→ **Task instructions**
Your task is to copy the lines of the data below from the line holding "Gario.cz na TikToku (634, 2210)" through the line holding "Hiperdeportivos y Superdeportivos", inclusive, exactly and with nothing added.

....

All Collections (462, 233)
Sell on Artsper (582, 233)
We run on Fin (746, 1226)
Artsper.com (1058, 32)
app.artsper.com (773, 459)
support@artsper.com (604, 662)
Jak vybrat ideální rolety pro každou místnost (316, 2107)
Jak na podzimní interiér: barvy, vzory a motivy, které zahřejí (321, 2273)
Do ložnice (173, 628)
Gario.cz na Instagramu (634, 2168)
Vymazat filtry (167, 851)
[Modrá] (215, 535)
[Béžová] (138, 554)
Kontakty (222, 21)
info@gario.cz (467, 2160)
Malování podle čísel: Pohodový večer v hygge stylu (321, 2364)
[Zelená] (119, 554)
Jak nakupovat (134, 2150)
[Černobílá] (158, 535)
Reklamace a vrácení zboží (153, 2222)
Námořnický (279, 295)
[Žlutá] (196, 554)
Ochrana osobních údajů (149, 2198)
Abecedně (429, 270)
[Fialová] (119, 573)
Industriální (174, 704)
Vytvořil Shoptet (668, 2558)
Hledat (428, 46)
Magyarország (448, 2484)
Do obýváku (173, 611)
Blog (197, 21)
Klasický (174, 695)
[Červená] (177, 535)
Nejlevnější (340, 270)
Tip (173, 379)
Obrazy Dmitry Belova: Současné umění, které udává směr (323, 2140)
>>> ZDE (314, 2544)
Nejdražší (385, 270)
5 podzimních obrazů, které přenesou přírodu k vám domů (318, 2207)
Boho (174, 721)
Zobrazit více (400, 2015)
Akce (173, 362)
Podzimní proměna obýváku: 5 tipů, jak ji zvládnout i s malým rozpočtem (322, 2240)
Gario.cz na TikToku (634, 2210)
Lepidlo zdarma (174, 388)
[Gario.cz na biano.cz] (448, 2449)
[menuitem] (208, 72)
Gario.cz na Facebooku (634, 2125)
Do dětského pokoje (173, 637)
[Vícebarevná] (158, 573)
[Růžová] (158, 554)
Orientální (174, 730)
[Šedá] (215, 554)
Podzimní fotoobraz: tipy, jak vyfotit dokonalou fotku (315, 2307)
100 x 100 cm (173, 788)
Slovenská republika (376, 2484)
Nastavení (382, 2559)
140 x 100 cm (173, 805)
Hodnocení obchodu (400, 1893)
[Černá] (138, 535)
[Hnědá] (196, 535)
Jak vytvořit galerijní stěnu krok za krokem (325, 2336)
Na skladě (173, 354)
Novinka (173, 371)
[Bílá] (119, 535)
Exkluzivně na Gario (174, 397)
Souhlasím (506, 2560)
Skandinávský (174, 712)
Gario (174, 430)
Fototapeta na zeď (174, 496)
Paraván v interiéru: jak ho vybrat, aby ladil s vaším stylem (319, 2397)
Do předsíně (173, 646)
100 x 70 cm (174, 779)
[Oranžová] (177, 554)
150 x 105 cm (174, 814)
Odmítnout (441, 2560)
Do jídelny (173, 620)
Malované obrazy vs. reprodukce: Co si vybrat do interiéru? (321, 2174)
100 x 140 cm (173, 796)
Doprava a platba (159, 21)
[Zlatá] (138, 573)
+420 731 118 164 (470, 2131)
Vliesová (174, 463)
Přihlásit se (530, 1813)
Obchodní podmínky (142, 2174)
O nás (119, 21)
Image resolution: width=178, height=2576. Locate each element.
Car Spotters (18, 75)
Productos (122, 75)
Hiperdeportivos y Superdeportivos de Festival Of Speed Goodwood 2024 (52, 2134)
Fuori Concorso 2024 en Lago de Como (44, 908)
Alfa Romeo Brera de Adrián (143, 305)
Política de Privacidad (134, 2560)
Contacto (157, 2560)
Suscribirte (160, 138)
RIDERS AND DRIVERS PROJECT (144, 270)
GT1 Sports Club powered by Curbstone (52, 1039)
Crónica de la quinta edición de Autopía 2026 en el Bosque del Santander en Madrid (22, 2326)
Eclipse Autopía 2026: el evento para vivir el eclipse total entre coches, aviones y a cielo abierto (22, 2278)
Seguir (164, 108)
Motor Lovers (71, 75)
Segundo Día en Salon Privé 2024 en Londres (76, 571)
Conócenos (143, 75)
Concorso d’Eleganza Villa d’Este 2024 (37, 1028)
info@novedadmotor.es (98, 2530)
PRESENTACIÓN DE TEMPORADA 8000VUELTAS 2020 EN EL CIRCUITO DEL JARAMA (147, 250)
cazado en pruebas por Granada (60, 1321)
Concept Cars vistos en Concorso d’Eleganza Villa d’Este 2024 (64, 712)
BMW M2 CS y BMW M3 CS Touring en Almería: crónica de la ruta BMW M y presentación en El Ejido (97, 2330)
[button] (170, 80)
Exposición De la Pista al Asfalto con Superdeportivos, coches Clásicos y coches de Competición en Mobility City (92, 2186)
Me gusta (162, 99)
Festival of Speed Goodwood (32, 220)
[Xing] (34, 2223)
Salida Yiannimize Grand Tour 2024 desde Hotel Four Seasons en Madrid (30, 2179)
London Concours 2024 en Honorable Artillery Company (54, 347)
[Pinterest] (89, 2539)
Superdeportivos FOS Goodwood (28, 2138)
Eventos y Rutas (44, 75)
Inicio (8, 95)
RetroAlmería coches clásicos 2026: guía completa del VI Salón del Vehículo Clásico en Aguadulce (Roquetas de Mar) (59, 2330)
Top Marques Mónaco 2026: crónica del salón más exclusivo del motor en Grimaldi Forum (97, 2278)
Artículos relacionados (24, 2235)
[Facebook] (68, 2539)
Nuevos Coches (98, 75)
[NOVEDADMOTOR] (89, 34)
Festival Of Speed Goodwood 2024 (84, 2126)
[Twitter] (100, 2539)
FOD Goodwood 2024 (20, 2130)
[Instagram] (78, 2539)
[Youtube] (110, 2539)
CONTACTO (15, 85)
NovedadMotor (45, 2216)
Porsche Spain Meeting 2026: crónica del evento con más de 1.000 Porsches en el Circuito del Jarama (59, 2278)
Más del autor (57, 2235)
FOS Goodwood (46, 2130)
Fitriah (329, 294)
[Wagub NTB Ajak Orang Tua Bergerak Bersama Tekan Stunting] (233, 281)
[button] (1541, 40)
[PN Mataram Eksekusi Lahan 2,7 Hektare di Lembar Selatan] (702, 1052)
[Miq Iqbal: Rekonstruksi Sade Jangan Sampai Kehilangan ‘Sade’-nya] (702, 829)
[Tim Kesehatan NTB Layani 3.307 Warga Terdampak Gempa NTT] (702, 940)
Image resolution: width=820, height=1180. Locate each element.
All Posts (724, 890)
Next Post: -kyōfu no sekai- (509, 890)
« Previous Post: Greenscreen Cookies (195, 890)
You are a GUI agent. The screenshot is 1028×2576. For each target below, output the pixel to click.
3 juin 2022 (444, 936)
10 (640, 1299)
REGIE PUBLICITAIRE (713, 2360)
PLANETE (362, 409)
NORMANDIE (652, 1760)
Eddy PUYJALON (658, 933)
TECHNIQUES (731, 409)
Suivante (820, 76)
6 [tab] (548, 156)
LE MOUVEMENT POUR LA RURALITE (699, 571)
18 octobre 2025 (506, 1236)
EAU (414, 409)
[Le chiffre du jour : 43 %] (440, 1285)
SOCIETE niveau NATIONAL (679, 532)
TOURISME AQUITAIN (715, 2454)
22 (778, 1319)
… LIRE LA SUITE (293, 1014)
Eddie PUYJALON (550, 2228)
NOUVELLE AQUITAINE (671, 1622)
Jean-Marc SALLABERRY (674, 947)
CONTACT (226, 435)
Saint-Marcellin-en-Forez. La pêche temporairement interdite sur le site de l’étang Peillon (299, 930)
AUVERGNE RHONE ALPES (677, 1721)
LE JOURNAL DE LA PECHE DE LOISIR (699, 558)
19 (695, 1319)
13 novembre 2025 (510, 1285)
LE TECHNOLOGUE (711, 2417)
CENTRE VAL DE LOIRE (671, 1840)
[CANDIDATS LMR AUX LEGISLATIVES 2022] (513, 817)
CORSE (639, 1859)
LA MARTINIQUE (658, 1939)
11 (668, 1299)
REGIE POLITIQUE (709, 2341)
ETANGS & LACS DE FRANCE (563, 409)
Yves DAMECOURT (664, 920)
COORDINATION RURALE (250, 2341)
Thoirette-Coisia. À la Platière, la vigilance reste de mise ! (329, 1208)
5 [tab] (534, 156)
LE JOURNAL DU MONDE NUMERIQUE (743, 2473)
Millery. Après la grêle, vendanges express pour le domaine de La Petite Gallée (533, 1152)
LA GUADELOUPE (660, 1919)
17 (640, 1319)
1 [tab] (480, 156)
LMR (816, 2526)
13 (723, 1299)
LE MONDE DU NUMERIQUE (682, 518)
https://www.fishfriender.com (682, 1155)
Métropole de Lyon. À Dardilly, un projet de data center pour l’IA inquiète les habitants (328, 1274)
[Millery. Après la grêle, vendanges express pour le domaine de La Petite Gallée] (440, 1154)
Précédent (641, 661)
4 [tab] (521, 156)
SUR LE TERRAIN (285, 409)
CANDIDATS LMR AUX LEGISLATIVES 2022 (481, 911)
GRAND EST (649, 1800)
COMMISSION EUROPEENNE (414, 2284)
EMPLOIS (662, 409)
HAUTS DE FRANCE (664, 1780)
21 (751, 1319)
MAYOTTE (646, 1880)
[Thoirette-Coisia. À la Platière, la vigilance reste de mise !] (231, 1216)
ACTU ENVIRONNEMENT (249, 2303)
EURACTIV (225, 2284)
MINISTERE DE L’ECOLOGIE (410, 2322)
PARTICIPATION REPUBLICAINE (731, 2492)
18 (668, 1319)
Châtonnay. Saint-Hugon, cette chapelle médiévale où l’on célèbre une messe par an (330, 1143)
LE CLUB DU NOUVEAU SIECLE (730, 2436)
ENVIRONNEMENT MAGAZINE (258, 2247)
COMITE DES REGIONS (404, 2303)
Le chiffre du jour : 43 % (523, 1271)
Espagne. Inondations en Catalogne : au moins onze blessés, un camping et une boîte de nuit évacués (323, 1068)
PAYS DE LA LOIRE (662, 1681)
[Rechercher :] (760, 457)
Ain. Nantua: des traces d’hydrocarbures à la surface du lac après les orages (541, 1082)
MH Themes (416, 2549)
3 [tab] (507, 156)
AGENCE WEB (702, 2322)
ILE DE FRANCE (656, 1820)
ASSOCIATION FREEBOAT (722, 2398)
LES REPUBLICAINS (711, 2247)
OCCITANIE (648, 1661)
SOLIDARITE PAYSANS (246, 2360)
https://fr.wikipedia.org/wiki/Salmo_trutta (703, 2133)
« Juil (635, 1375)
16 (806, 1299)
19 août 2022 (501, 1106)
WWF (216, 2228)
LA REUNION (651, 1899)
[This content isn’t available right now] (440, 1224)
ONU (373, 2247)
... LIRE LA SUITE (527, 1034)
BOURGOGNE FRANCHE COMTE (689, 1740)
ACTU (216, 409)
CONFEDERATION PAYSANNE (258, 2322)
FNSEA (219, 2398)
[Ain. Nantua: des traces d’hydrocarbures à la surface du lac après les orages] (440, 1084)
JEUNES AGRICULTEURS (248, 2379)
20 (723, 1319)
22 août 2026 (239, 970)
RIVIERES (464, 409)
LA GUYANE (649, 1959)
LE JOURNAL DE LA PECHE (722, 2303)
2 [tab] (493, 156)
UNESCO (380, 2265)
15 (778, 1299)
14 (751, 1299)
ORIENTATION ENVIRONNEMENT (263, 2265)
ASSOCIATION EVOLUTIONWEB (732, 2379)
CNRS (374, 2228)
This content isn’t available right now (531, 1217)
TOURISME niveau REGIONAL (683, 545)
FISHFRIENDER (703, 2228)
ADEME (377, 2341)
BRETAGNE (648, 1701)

....

→ **Task output**
Gario.cz na TikToku (634, 2210)
Lepidlo zdarma (174, 388)
[Gario.cz na biano.cz] (448, 2449)
[menuitem] (208, 72)
Gario.cz na Facebooku (634, 2125)
Do dětského pokoje (173, 637)
[Vícebarevná] (158, 573)
[Růžová] (158, 554)
Orientální (174, 730)
[Šedá] (215, 554)
Podzimní fotoobraz: tipy, jak vyfotit dokonalou fotku (315, 2307)
100 x 100 cm (173, 788)
Slovenská republika (376, 2484)
Nastavení (382, 2559)
140 x 100 cm (173, 805)
Hodnocení obchodu (400, 1893)
[Černá] (138, 535)
[Hnědá] (196, 535)
Jak vytvořit galerijní stěnu krok za krokem (325, 2336)
Na skladě (173, 354)
Novinka (173, 371)
[Bílá] (119, 535)
Exkluzivně na Gario (174, 397)
Souhlasím (506, 2560)
Skandinávský (174, 712)
Gario (174, 430)
Fototapeta na zeď (174, 496)
Paraván v interiéru: jak ho vybrat, aby ladil s vaším stylem (319, 2397)
Do předsíně (173, 646)
100 x 70 cm (174, 779)
[Oranžová] (177, 554)
150 x 105 cm (174, 814)
Odmítnout (441, 2560)
Do jídelny (173, 620)
Malované obrazy vs. reprodukce: Co si vybrat do interiéru? (321, 2174)
100 x 140 cm (173, 796)
Doprava a platba (159, 21)
[Zlatá] (138, 573)
+420 731 118 164 (470, 2131)
Vliesová (174, 463)
Přihlásit se (530, 1813)
Obchodní podmínky (142, 2174)
O nás (119, 21)
Image resolution: width=178, height=2576. Locate each element.
Car Spotters (18, 75)
Productos (122, 75)
Hiperdeportivos y Superdeportivos de Festival Of Speed Goodwood 2024 (52, 2134)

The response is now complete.